I found this statement of Ron Paul’s, given in January and February, 2000, in the Speeches and Statements section of the U.S. House website. It is about 20 printed pages and was worth every bit of reading. I have decided to share excerpts of this speech over the course of the next few days. Since there are seven sections, one section each day ought to suffice and not be too much of an overload. Today, we begin with Section One: Introduction.

…Our nation, divinely blessed, has much to be thankful for. The blessings of liberty resulting from the republic our forefathers designed have far surpassed the wildest dreams of all previous generations.

At the close of the Constitutional Convention in Philadelphia on September 18, 1787, a Mrs. Powel anxiously awaited the results, and as Benjamin Franklin emerged from the long task now finished, asked him directly: “Well Doctor, what have we got, a republic or a monarchy?” “A republic if you can keep it” responded Franklin.

The American Republic required strict limitation of government power. Those powers permitted would be precisely defined and delegated by the people, with all public officials being bound by their oath of office to uphold the Constitution. The democratic process would be limited to the election of our leaders and not used for granting special privileges to any group or individual nor defining rights.

Federalism, the binding together loosely of the several states, would serve to prevent the concentration of power in a central government and was a crucial element in the new Republic. The authors of the Constitution wrote strict limits on the national government and strove to protect the rights and powers of the states and the people.

…The authors of the Constitution clearly understood that man has free will to make personal choices and be responsible for the consequences of his own actions…. If God could permit spiritual freedom, government certainly ought to permit the political freedom that allows one to pursue life’s dreams and assume one’s responsibilities….

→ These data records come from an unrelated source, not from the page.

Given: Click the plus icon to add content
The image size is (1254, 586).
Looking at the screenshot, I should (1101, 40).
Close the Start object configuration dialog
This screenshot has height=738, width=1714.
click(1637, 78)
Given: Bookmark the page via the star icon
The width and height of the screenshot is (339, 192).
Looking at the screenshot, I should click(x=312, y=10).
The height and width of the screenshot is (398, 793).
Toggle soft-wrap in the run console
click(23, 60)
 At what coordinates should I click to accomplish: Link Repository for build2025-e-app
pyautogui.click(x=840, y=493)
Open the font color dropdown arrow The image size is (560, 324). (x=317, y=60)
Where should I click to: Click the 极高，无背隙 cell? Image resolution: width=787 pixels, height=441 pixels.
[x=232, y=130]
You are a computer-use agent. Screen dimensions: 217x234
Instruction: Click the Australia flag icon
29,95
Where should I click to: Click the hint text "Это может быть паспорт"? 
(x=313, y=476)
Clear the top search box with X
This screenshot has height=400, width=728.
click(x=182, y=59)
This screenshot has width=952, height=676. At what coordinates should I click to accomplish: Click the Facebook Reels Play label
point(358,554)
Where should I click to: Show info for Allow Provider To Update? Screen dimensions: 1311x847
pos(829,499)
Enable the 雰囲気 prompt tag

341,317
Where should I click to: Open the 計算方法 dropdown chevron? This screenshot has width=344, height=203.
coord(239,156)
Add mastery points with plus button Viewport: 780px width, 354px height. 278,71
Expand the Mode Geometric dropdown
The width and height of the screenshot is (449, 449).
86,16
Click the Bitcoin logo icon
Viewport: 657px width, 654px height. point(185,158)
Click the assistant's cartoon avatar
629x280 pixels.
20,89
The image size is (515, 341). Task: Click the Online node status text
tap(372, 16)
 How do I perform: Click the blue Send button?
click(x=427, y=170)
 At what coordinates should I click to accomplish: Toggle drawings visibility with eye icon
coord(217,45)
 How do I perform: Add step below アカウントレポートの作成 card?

Minimizing government authority over the people was critical to this endeavor. Just as the individual was key to salvation, individual effort was the key to worldly endeavors. Little doubt existed that material abundance and sustenance came from work and effort, family, friends, church and voluntary community action, as long as government did not obstruct.

…Our constitutional Republic, according to our Founders, should above all else protect the rights of the minority against he abuses of an authoritarian majority. They feared democracy as much as monarchy and demanded a weak executive, a restrained court, and a handicapped legislature.

It was clearly recognized that equal justice and protection of the minority was not egalitarianism. Socialism and welfarism were never considered.

The Constitution made it clear that the government was not to interfere with productive non-violent human energy. This is the key element that has permitted America’s great achievements. It was a great plan; we should all be thankful for the bravery and wisdom of those who established this nation and secured the Constitution for us. We have been the political and economic envy of the world. We have truly been blessed. The Founders often spoke of “divine providence” and that God willed this great nation. It has been a grand experiment, but is is important that the fundamental moral premises that underpin this nation are understood and maintained. We as Members of Congress have that responsibility.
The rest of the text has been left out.